Jusqu’à présent, l’accès des végétaux et des animaux à l’azote était relativement restreint. En effet, bien que ce soit le constituant majoritaire de l’atmosphère, les végétaux ne peuvent métaboliser l’azote tel quel: il doit d’abord être transformé ou fixé en ammonium ou en nitrates.
Dans la nature, seules certaines bactéries et algues (et, dans une certaine mesure, la foudre) ont la capacité de fixer l’azote présent dans l’air; les végétaux n’ont donc accès qu’à de petites quantités. D’autres bactéries peuvent en revanche transformer les nitrates en matière morte, qui est à nouveau relâchée dans l’atmosphère. Par conséquence, dans les écosystèmes fonctionnels, l’azote est un bien précieux et un nutriment disponible en quantités limitées.
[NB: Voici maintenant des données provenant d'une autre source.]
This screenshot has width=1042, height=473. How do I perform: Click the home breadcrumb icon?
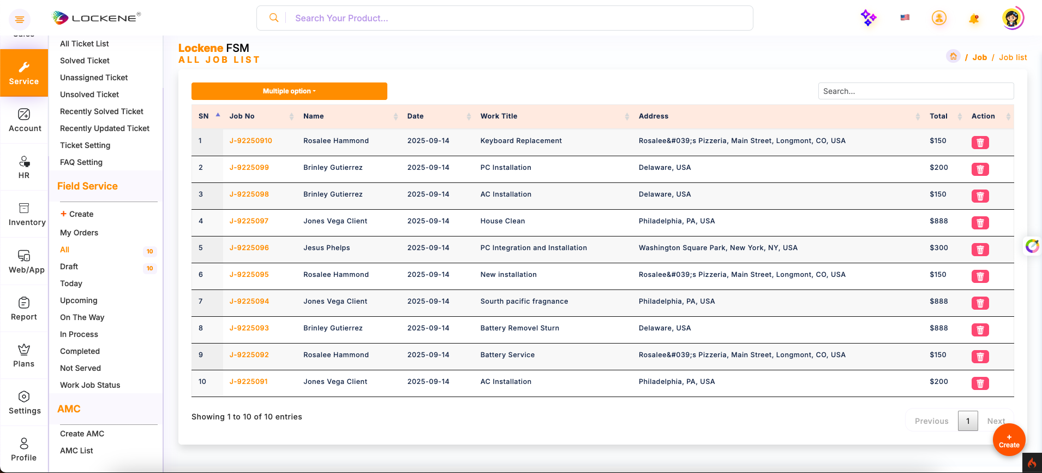click(x=953, y=56)
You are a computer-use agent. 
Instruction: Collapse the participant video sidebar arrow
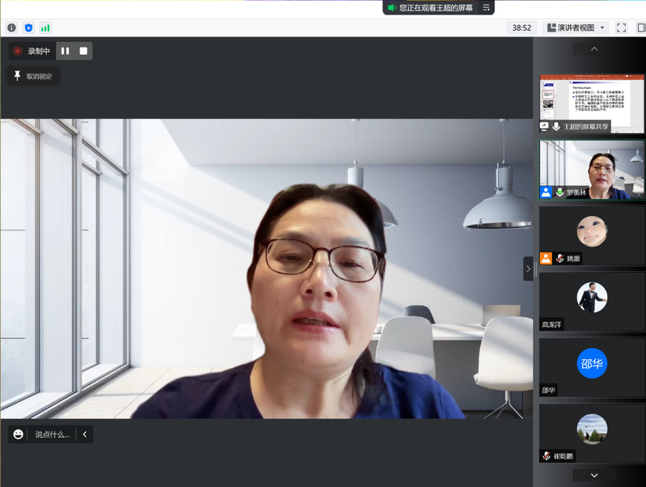(528, 269)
Cette situation a considérablement changé au cours des dernières décennies. La quantité d’azote disponible à l’absorption pour les végétaux a plus que doublé depuis les années 1940, principalement à cause de l’utilisation massive d’engrais, la combustion des énergies fossiles ou encore l’augmentation des défrichements et de la déforestation. En d’autres termes, la production totale annuelle d’azote fixé provient majoritairement de la main de l’homme, responsable d’environ 210 millions de tonnes par an, tandis que les cycles naturels n’en produisent que 140 millions de tonnes (Vitousek et al. 1997:5-6).
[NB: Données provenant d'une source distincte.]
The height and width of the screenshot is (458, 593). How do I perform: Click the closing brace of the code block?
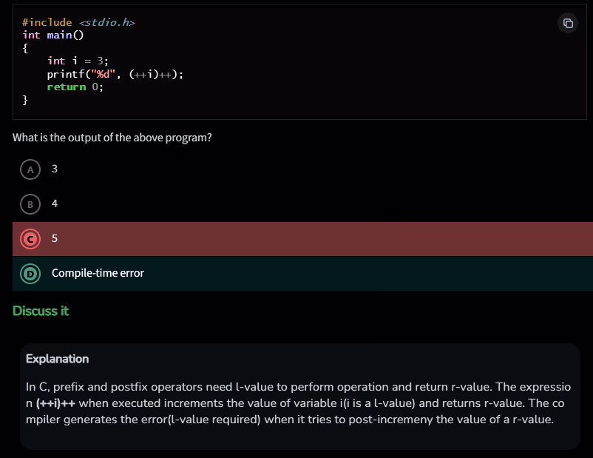point(26,100)
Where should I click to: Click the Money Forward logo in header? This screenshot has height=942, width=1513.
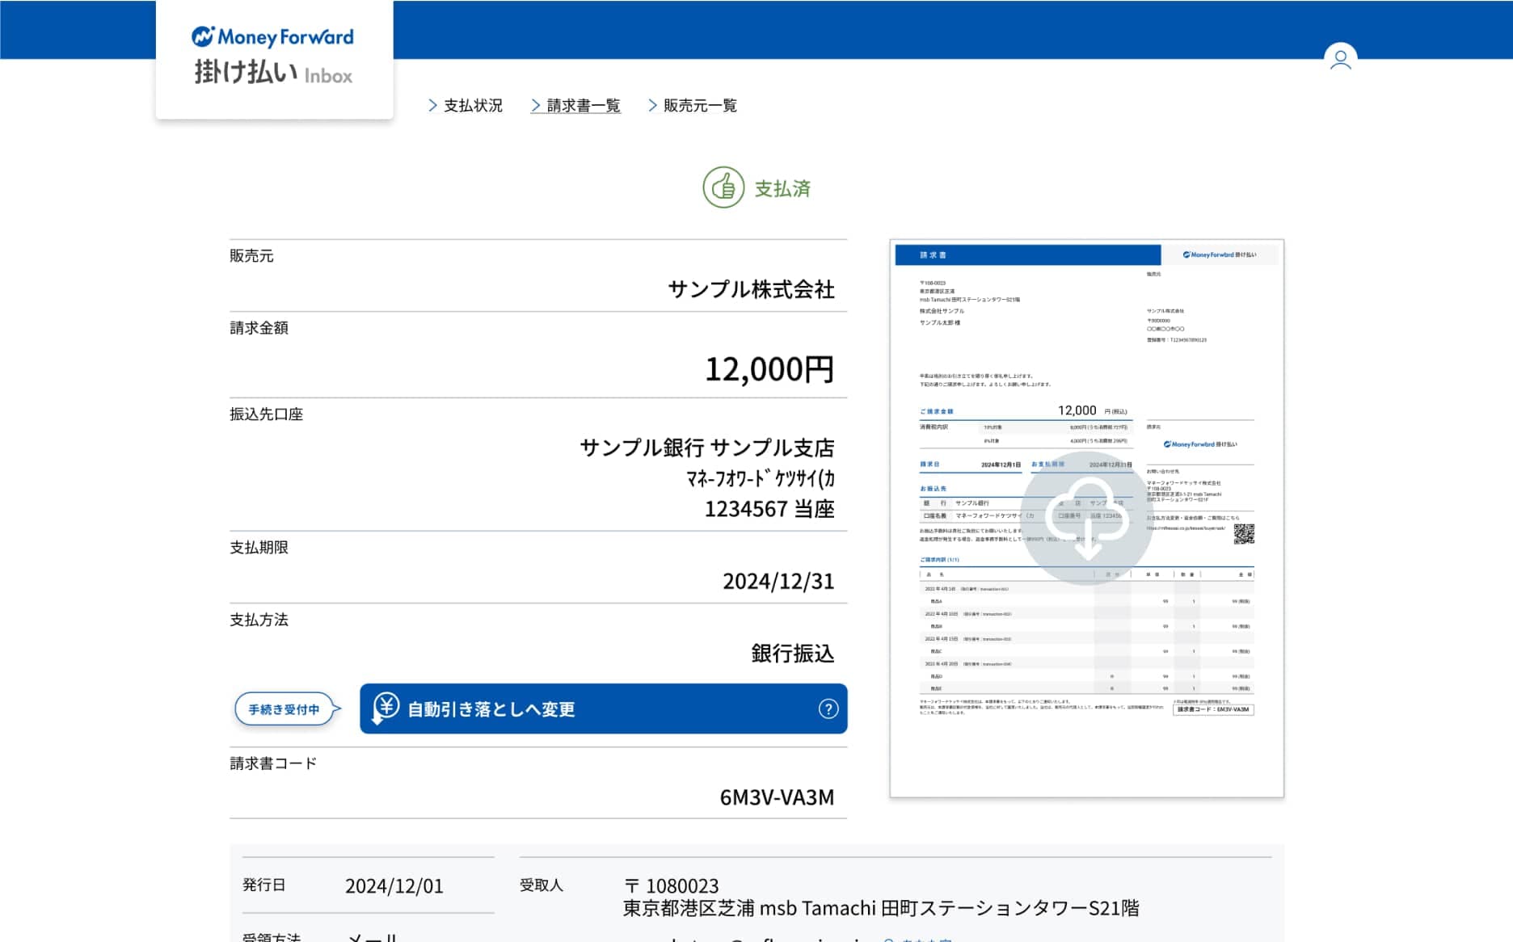273,37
Cette surcharge d’azote perturbe profondément le cycle naturel des nutriments, notamment dans les milieux où cohabitent cultures intensives et utilisation d’énergies fossiles. En Europe du nord, par exemple, les forêts absorbent dix fois la quantité normale d’azote atmosphérique (Pearce 1997:10), et les fleuves côtiers du nord des États-Unis et d’Europe reçoivent jusqu’à vingt fois la quantité naturelle d’azote issue de l’air ou de l’agriculture (Vitousek et al. 1997:10). Les quantités de nitrates dans les lacs norvégiens ont doublé en dix ans (Vitousek et al. 1997:10).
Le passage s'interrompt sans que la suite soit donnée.